The defendants are Dmitry Aleksandrovich Dokuchaev, 33, a Russian national and resident; Igor Anatolyevich Sushchin, 43, a Russian national and resident; Alexsey Alexseyevich Belan, aka “Magg,” 29, a Russian national and resident; and Karim Baratov, aka “Kay,” “Karim Taloverov” and “Karim Akehmet Tokbergenov,” 22, a Canadian and Kazakh national and a resident of Canada.
The defendants are charged with using unauthorised access to Yahoo’s systems to steal information from about at least 500-million Yahoo accounts and then used some of that stolen information to obtain unauthorized access to the contents of accounts at Yahoo, Google and other webmail providers, including accounts of Russian journalists, US and Russian government officials and private-sector employees of financial, transportation and other companies.
One of the defendants is also accused of exploiting his access to Yahoo’s network for his personal financial gain, by searching Yahoo user communications for credit card and gift card account numbers, redirecting a subset of Yahoo search engine web traffic so he could make commissions and enabling the theft of the contacts of at least 30-million Yahoo accounts to facilitate a spam campaign.
The charges were announced by Attorney General Jeff Sessions of the US Department of Justice, Director James Comey of the FBI, Acting Assistant Attorney General Mary McCord of the National Security Division, US Attorney Brian Stretch for the Northern District of California and Executive Assistant Director Paul Abbate of the FBI’s Criminal, Cyber, Response and Services Branch.
The indictment alleges that the FSB officer defendants, Dmitry Dokuchaev and Igor Sushchin, protected, directed, facilitated and paid criminal hackers to collect information through computer intrusions in the US and elsewhere.
In this case, they worked with co-defendants Alexsey Belan and Karim Baratov to obtain access to the email accounts of thousands of individuals.
Belan had been publicly indicted in September 2012 and June 2013 and was named one of FBI’s Cyber Most Wanted criminals in November 2013. An Interpol Red Notice seeking his immediate detention has been lodged (including with Russia) since July 26, 2013. Belan was arrested in a European country on a request from the U.S. in June 2013, but he was able to escape to Russia before he could be extradited.
Instead of acting on the US government’s Red Notice and detaining Belan after his return, Dokuchaev and Sushchin subsequently used him to gain unauthorised access to Yahoo’s network. In or around November and December 2014, it is believed that Belan stole a copy of at least a portion of Yahoo’s User Database (UDB), a Yahoo trade secret that contained, among other data, subscriber information including users’ names, recovery email accounts, phone numbers and certain information required to manually create, or “mint,” account authentication web browser “cookies” for more than 500-million Yahoo accounts.
Belan is accused of also obtaining unauthorised access on behalf of the FSB conspirators to Yahoo’s Account Management Tool (AMT), which was a proprietary means by which Yahoo made and logged changes to user accounts.

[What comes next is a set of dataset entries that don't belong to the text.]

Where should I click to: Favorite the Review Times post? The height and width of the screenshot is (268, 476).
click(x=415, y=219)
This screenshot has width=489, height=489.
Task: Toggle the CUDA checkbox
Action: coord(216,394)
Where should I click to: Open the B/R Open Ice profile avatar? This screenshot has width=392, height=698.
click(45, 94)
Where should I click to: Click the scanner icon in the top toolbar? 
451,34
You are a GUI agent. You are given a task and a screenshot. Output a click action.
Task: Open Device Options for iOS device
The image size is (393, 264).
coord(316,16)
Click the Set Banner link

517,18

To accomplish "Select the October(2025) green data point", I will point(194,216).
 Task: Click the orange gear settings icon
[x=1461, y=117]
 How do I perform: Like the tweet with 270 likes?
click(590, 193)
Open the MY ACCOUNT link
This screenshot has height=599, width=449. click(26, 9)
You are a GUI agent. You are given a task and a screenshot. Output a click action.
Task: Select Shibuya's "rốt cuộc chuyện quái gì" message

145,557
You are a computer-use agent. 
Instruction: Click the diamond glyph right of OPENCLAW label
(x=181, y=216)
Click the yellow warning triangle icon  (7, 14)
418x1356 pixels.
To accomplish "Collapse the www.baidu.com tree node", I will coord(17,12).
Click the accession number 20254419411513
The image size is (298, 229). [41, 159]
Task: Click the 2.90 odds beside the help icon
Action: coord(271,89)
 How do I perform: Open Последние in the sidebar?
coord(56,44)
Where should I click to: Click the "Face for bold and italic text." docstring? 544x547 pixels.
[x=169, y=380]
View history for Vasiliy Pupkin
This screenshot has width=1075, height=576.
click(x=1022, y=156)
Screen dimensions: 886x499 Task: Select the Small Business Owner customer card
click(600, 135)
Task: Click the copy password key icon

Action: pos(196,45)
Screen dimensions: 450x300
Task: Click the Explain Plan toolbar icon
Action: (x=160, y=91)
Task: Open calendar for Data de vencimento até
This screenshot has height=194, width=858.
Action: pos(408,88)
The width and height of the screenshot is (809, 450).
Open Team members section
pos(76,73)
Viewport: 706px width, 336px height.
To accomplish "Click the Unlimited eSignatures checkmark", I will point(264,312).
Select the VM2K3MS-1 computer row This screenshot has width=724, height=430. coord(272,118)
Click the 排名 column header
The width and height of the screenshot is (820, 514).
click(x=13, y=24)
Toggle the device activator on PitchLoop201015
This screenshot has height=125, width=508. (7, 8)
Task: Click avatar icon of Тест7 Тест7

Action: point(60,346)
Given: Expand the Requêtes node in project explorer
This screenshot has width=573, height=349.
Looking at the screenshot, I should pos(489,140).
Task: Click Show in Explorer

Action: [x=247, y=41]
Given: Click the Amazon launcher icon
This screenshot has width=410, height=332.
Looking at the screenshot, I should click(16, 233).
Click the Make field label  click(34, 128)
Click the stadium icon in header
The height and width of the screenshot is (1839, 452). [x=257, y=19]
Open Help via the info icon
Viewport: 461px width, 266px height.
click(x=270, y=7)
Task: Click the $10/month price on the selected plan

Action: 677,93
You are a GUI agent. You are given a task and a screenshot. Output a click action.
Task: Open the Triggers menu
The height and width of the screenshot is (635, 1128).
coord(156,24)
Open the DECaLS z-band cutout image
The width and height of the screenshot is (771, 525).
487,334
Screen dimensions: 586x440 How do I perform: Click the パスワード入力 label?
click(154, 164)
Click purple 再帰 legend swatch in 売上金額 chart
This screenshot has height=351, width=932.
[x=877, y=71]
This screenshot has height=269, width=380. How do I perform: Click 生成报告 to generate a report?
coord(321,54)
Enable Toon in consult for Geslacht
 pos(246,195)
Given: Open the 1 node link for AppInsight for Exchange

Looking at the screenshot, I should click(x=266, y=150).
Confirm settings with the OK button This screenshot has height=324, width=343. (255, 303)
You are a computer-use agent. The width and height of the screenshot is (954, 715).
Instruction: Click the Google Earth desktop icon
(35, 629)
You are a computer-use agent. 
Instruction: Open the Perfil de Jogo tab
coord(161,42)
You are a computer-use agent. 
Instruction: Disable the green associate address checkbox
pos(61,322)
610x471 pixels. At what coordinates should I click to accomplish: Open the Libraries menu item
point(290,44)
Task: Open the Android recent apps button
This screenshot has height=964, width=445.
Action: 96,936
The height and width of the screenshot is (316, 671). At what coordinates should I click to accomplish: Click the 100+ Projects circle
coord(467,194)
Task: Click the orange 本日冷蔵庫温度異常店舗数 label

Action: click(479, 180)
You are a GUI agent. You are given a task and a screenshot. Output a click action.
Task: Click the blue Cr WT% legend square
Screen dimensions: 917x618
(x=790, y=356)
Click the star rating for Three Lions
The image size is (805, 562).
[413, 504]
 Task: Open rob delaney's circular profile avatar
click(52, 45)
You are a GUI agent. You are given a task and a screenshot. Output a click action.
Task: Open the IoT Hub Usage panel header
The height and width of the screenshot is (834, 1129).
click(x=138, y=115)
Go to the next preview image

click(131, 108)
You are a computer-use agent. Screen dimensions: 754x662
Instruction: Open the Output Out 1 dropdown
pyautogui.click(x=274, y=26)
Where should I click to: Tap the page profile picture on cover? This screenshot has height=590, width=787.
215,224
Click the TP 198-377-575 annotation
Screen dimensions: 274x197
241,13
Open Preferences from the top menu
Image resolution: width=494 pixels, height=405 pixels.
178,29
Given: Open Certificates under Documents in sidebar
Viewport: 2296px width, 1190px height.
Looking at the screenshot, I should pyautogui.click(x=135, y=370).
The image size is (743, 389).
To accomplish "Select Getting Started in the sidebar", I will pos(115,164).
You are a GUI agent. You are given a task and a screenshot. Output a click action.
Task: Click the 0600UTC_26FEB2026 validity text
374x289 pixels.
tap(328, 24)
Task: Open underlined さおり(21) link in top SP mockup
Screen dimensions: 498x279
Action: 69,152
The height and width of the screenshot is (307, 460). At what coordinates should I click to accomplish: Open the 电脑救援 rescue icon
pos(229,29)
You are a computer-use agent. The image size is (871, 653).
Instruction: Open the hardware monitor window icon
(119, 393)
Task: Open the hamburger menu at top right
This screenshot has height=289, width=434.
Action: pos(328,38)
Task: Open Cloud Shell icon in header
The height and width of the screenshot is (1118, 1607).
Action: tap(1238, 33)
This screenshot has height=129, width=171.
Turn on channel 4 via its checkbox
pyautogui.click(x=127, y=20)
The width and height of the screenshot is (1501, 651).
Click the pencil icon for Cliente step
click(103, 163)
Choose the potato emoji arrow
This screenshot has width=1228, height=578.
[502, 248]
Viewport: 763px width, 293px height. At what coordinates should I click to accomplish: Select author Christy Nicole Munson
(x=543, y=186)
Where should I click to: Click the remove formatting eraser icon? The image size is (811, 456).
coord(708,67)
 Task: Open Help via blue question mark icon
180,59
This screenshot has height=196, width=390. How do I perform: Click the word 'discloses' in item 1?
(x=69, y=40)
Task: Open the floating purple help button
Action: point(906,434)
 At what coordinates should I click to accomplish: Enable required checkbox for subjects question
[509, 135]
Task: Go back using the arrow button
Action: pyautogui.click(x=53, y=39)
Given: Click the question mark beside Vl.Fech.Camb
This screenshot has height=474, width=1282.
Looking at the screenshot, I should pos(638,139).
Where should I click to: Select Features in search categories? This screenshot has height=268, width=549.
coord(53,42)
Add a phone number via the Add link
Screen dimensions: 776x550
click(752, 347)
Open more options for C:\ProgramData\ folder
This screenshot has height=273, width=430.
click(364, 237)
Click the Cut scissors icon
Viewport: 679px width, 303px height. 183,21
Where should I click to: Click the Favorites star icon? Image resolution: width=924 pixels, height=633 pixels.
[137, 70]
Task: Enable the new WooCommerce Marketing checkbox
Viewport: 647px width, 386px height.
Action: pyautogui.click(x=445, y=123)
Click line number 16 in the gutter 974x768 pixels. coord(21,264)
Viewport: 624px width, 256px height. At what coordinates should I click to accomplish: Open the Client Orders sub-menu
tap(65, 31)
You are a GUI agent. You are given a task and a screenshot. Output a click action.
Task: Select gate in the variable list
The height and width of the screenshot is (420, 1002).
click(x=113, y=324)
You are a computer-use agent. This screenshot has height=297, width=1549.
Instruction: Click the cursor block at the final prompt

It is understood that Belan, Dokuchaev and Sushchin then used the stolen UDB copy and AMT access to locate Yahoo email accounts of interest and to mint cookies for those accounts, enabling the co-conspirators to access at least 6 500 such accounts without authorisation.
Victims included a foreign intelligence and law enforcement service; personal accounts belonging to Russian journalists, Russian and US government officials; employees of a prominent Russian cybersecurity company; and employees of other providers whose networks the conspirators might have sought to exploit. Other personal accounts belonged to employees of commercial entities, such as a Russian investment banking firm, a French transportation company, US financial services and private equity firms, a Swiss bitcoin wallet and banking firm and a US airline.